◆ TEXT:
···

Als Jörg Kachelmann 2010 von seiner Ex-Geliebten wegen Vergewaltigung angeklagt wurde, ist viel über sein Sexualleben bekannt geworden. Nun verhandelt der Bundesgerichtshof über die Grenzen der Berichterstattung im Fall des Wettermoderators.

„Sex sells“, heißt es. Doch was ist noch Journalismus, was schon Voyeurismus? Jörg Kachelmann wehrt sich seit seinem Freispruch vom Vorwurf der Vergewaltigung im Mai 2011 gegen Medienberichte, die er als Eingriffe in seine Persönlichkeitsrechte empfindet. Am Dienstag hat der Bundesgerichtshof (BGH) die Unterlassungsklage des Wettermannes gegen einen Bericht auf Bild.de abgewiesen (Az.: VI ZR 93/12). Die Veröffentlichung sei zwar rechtswidrig gewesen, ein Unterlassungsanspruch bestehe jedoch nicht.

Bild.de hatte im Juni 2010 über intime Details aus Kachelmanns Aussage vor dem Haftrichter berichtet. Erst das Land-, dann das Oberlandesgericht Köln erklärten die Veröffentlichung für unzulässig. Der Schutz seines Persönlichkeitsrechtes vor Indiskretionen aus seinem Intimbereich sei höher zu bewerten als das Berichterstattungsinteresse der Medien, urteilten die Richter. Das Oberlandesgericht (OLG) verwies den Fall im Februar 2012 zur höchstrichterlichen Klärung nach Karlsruhe. Dort ist Kachelmann nun mit seinem Anliegen gescheitert.

Als der Wettermoderator im März 2010 verhaftet wurde, weil ihn eine Ex-Geliebte beschuldigte, sie vergewaltigt zu haben, folgte ein gewaltiges Mediengewitter. Es wurde nicht nur über das Ermittlungsverfahren und den Strafprozess berichtet, sondern mit Verve auch über sein bis dato öffentlich unbekanntes Sexualleben. Von den Tatvorwürfen wurde er rechtskräftig freigesprochen. Über sein Sexualleben weiß die Öffentlichkeit mehr, als sie wohl je wissen wollte. Die Verbreitung „schlüpfriger Details“ aus seinem Sexualleben durch bild.de, stellt Kachelmanns Ansicht nach einen unzulässigen Eingriff in seine Intimsphäre dar. Seine sexuellen Vorlieben gehe die Öffentlichkeit nichts an. Die Vorinstanzen gaben ihm recht.

···

◆ DATEN:

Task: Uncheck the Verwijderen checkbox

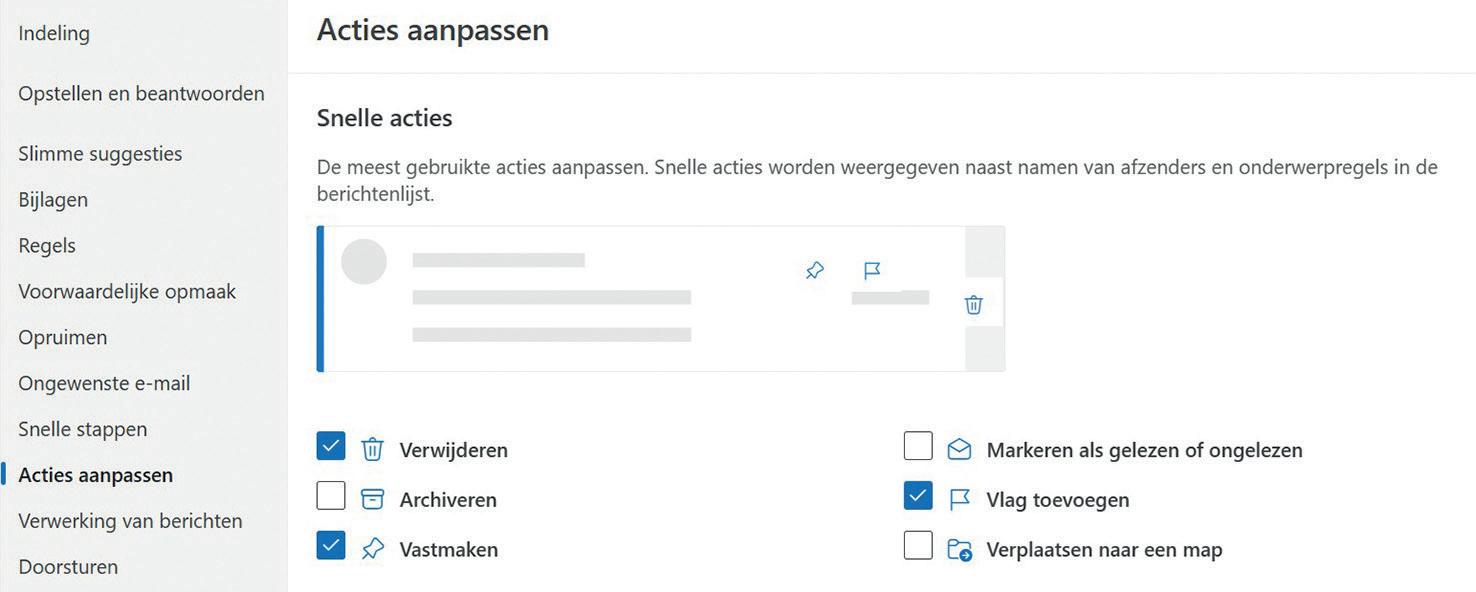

···

◆ AUFGABE 1: Können Sie im Bericht über den Fall Kachelmann den Abschnitt von „Bild.de hatte im“ bis einschließlich „seinem Anliegen gescheitert.“ aktualisieren und dabei „Haftrichter“ durch „Ermittlungsrichter“ ersetzen?
◆ AUFGABE 2: Wie könnte der Bericht über den Fall Kachelmann nach seinem letzten Satz weitergehen? Schreiben Sie die Fortsetzung.

◆ ANTWORT 1:
Bild.de hatte im Juni 2010 über intime Details aus Kachelmanns Aussage vor dem Ermittlungsrichter berichtet. Erst das Land-, dann das Oberlandesgericht Köln erklärten die Veröffentlichung für unzulässig. Der Schutz seines Persönlichkeitsrechtes vor Indiskretionen aus seinem Intimbereich sei höher zu bewerten als das Berichterstattungsinteresse der Medien, urteilten die Richter. Das Oberlandesgericht (OLG) verwies den Fall im Februar 2012 zur höchstrichterlichen Klärung nach Karlsruhe. Dort ist Kachelmann nun mit seinem Anliegen gescheitert.

◆ ANTWORT 2:
Der für Pressesachen zuständige VI. Zivilsenat am BGH sieht das etwas anders. Zwar sagen auch die Karlsruher Richter, dass „die Veröffentlichung im Juni 2010 wegen einer Verletzung des Persönlichkeitsrechts des Klägers rechtswidrig“ gewesen sei. Ein Unterlassungsanspruch bestehe aber nicht.

Für die Karlsruher Richter ist entscheidend, dass das Protokoll der Aussage samt Details in öffentlicher Verhandlung vor dem Landgericht Mannheim verlesen wurde. Dadurch sei die Berichterstattung zulässig geworden, sagte der Vorsitzende Richter Gregor Galke am Dienstag in seiner Urteilsbegründung.

Das OLG Köln hatte Kachelmann noch zugestimmt: Journalisten dürfen keineswegs über alles berichten, was sie vor Gericht hören. Die geschilderten Intimitäten hatten laut OLG nichts mit dem Vergewaltigungsvorwurf zu tun. Für die Frage nach seiner Schuld oder Unschuld seien sie ohne Bedeutung gewesen. Sie hätten allein der Befriedigung von Neugier und Sensationslust gedient. Beides keine legitimen Motive für eine Verletzung der Persönlichkeitsrechte, so das OLG.

Es ist eine nicht zu überschätzende Errungenschaft des Rechtsstaates, dass es keine Geheimprozesse gibt. Gerichte, die im Namen des Volkes urteilen, müssen von der Öffentlichkeit bei der Suche nach der Wahrheit beobachtet und damit kontrolliert werden können. So hatte auch der beklagte und nun siegreiche Axel Springer Verlag argumentiert: Es gehöre zu den „Kernaufgaben der Presse, das, was in der öffentlichen Verhandlung passiert, auch wiederzugeben“. Es sei das Recht und die Pflicht der Medien, die breite Öffentlichkeit daran teilhaben zu lassen.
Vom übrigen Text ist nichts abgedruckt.